> _Extract to read_
Disclaimer/warning: This column in no way expresses empathy, compassion, care or concern for the welfare of the four-legged, bushy-tailed mammal known as a squirrel. Regardless of your image of these rodents — and I realize it may be warped for those who remember the innocuous Rocky and Bullwinkle cartoon — they’re rats that live in trees, primarily. But I’m telling you — they are pesky, pestilential, obnoxious and objectionable.
OK, OK, some backdrop. If you got married in your 20s or 30s there’s a likelihood you and your spouse each brought a car into the blessed union. But sometimes when people marry in their 50s each can bring a home into the equation. That was the situation with my wife and me. I try to explain to those who inquire where I live now that we’re by no means wealthy. In fact, I was going to try and sell my home in Ellijay after Teresa and I married in 2007, but the more work we put into the house the more she liked it, and that’s about when the bottom fell out of the housing market anyway.
So we’ve got two places, one in Ellijay and one in Varnell, known for its flowing spring and still-standing house (now a museum) that alternately served as a hospital for both sides in the Civil War — and the stagecoach that mysteriously disappeared in the “Blue Hole” one night during a wicked storm in a bygone century.
The next question sometimes asked is, how do you handle the upkeep on two houses? Well, therein lies the rub. We just had our second heating and air-conditioning system installed in three years, so that took some creative financing. But it’s the part outside the homes that takes the most work — lawn mowing and leaf-raking in Varnell, cleaning the roof and gutters at both houses, and still cleaning up after the April 2011 tornado at the Ellijay property (not the same one that devastated Ringgold later that month).
But it’s in dealing with the insidious work of the rodents of the genus Sciurus (notice how that suspiciously sounds like “scurry”) that has proven the most troublesome task. At one point they nested in our attic in Varnell, and even after being run out they continue to try and gnaw their way back inside through the wood exterior.
The low point came a couple of Christmases ago. I had already dragged most of the big boxes of decorations out of the attic, but when I held the stepladder for Teresa to search for a smaller item a squirrel popped out of one of the cardboard boxes up there. All I heard was a scream and then found my wife in my arms as she scurried, er, fell down the ladder.

> _Supplied material_
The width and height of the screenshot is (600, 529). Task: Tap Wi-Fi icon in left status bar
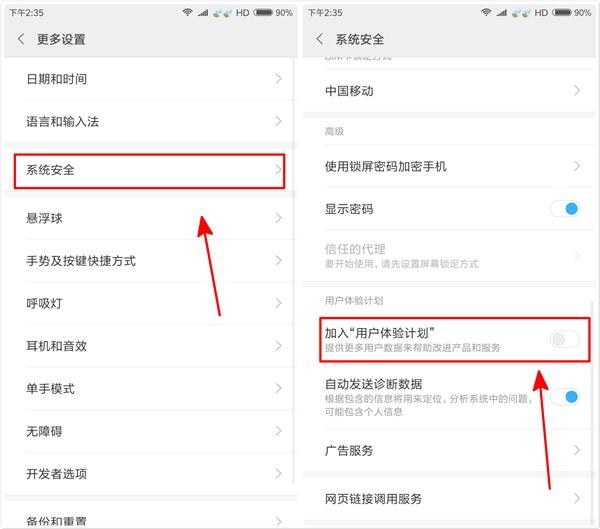(x=187, y=12)
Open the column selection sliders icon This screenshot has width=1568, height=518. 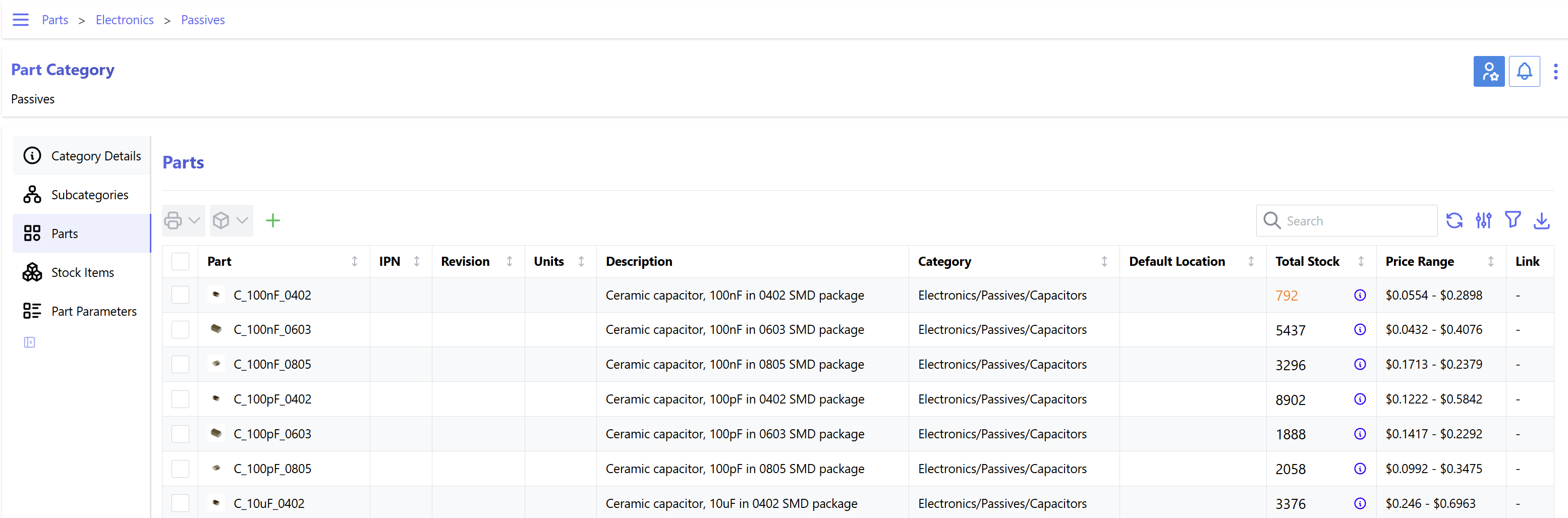tap(1483, 220)
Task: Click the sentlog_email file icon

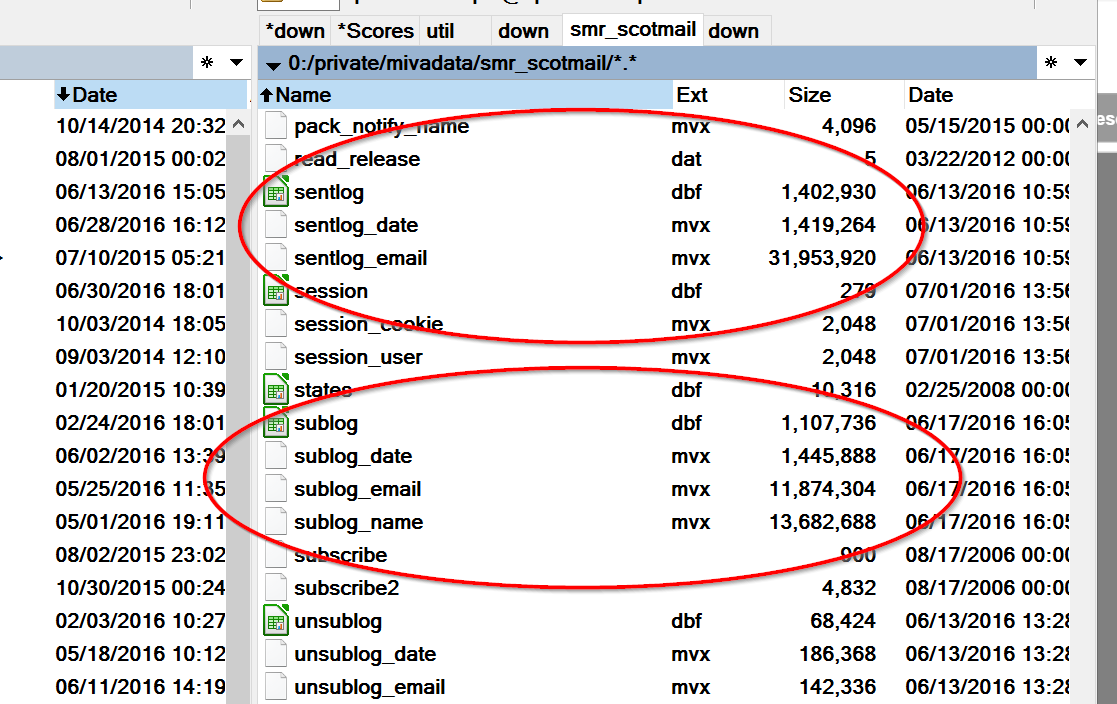Action: [x=275, y=258]
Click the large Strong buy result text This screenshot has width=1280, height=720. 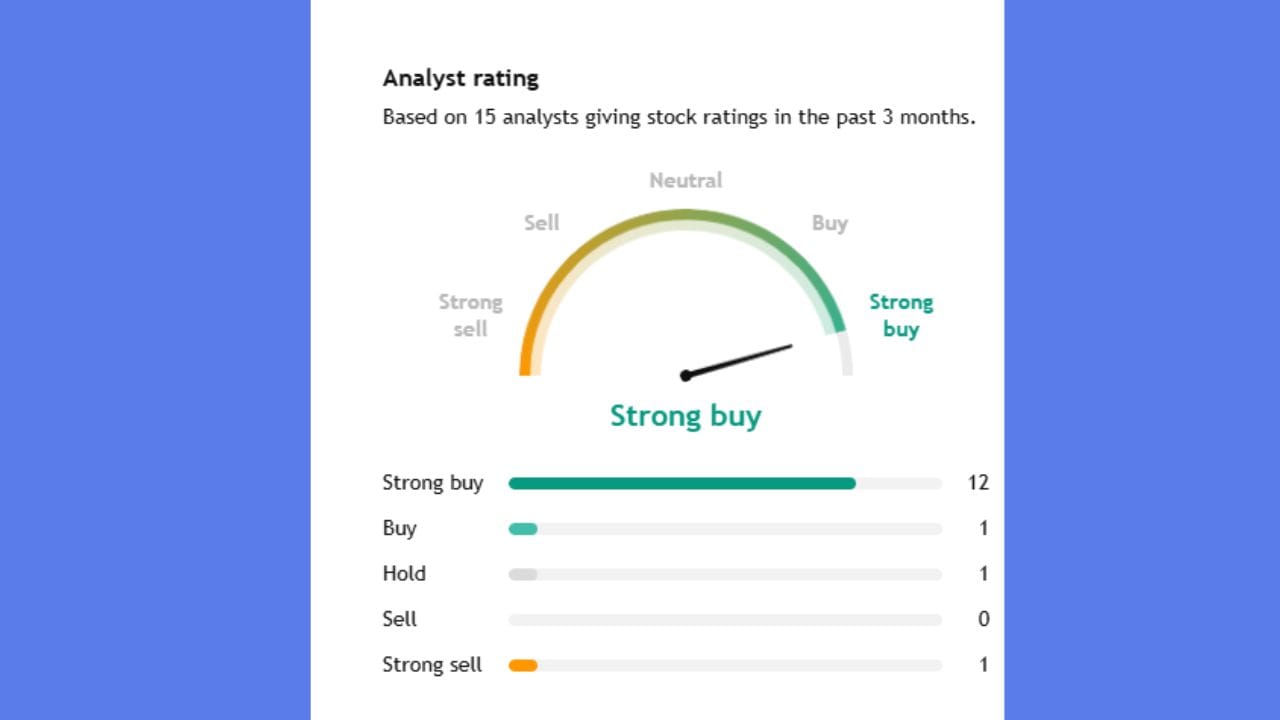coord(685,416)
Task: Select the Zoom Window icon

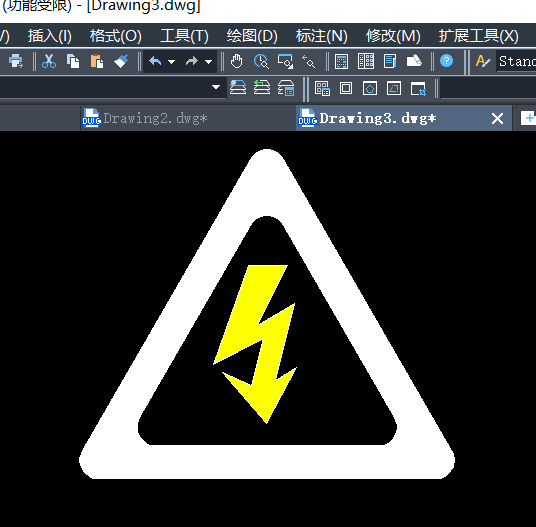Action: [x=285, y=62]
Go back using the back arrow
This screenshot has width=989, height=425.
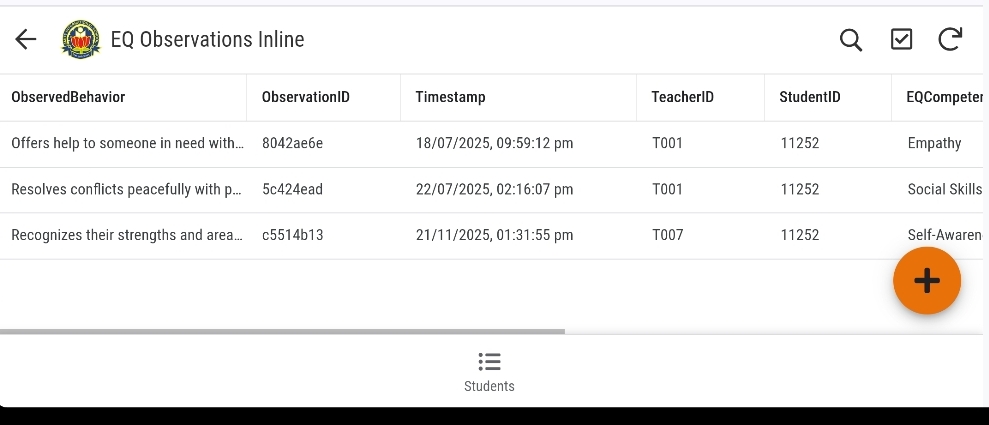point(26,39)
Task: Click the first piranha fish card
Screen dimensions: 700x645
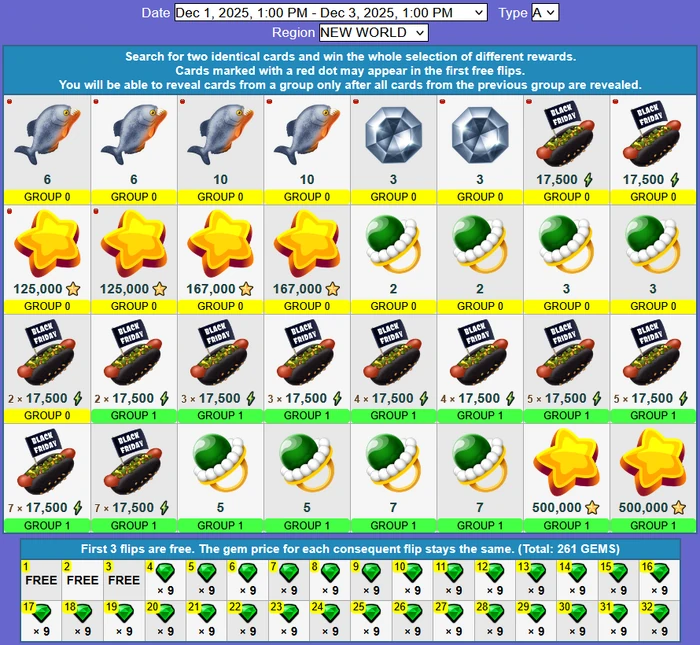Action: click(x=47, y=150)
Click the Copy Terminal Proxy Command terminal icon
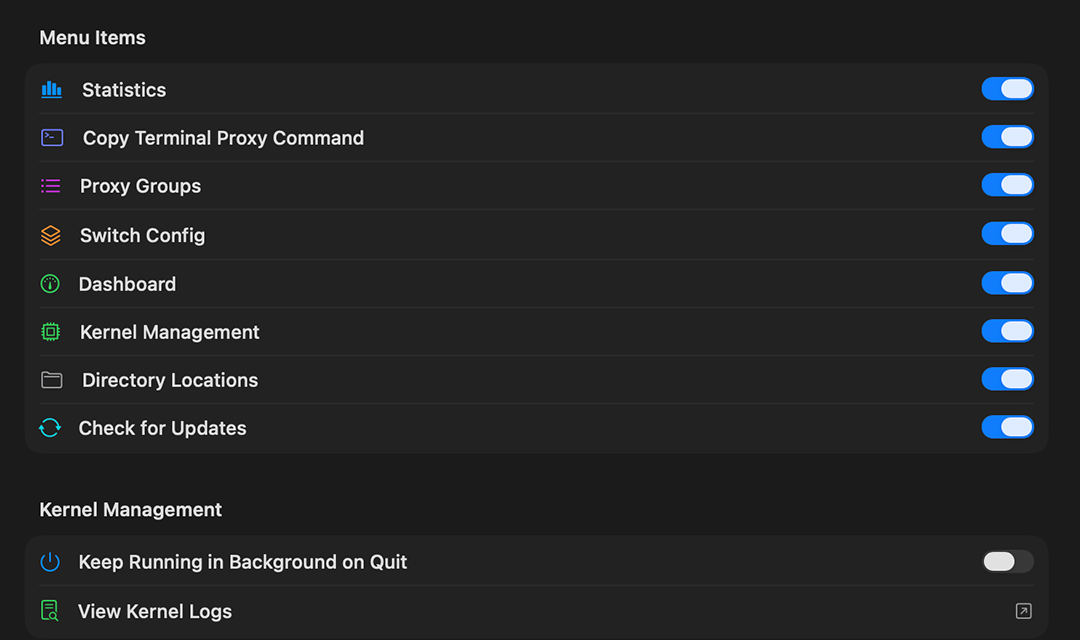Image resolution: width=1080 pixels, height=640 pixels. coord(52,138)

> _What you will do_
1 > According to the squirrel column, in what year did the writer marry Teresa?
2 > In the squirrel column, list every adjective that follows the words "they are" in the opening paragraph.
3 > Resume the column about squirrels right after its final sentence and carry on in the same voice.

> _Expected responses_
1 > 2007

2 > pesky, pestilential, obnoxious, objectionable

3 >
Their entry hole was plugged up, but they didn’t give up. Every hole that they have chewed into the wood siding I have sealed off with a piece of wire screen mesh that stucco workers use to get the plaster to stay on a vertical surface. This involves climbing way up an extension ladder with its base on uneven ground (I use the little ramps you drive a car’s front tires up on to change the oil to level it out — you guys know what I’m talking about), listening to my wife’s precautions as she holds the ladder, and nailing up the little pieces of screen with plastic-headed nails sticking out of my mouth.
Woe unto me if I fall.
And the pests tore out so much insulation one time we went to the hardware store and bought some of that spray-foam insulation you use around water pipes and floors and such. But it never said in the fine print on the can — or else I failed to read it — that the foam expands after you plug your hole with it. So I sprayed a whole can into the squirrel hole, went outside the next day to admire my work, and found Mr. Gravity had dribbled the yellowish foam insulation all over the side of our brown-stained house from the hole it had expanded out of to the ground. Oh well, at least that side of the house doesn’t face the street.
That did it. At the risk of shooting my eye out, we bought a BB gun. But you just can’t stalk around your own property 24/7. Therefore, a couple of Saturdays ago I found myself spread-eagled on the roof, bending over the eave 40 feet above the ground and nailing up yet another piece of mesh. Using the ladder would have put me right in the midst of 220-volt wires running from the utility pole — the same ones the squirrels traverse like a tightrope — going into the house.
So now we’re just waiting for the next post-Civil War skirmish in Varnell.
Thus far the Ellijay house has been safe from the woodland rats. In fact, when I pull up in the driveway here and see a squirrel I jump out of my truck and give the noxious little beast my best Clint Eastwood dead-eye stare and say, “Go ahead — make my day.”
They don’t dare.
Mark Millican is a former Daily Citizen staff writer.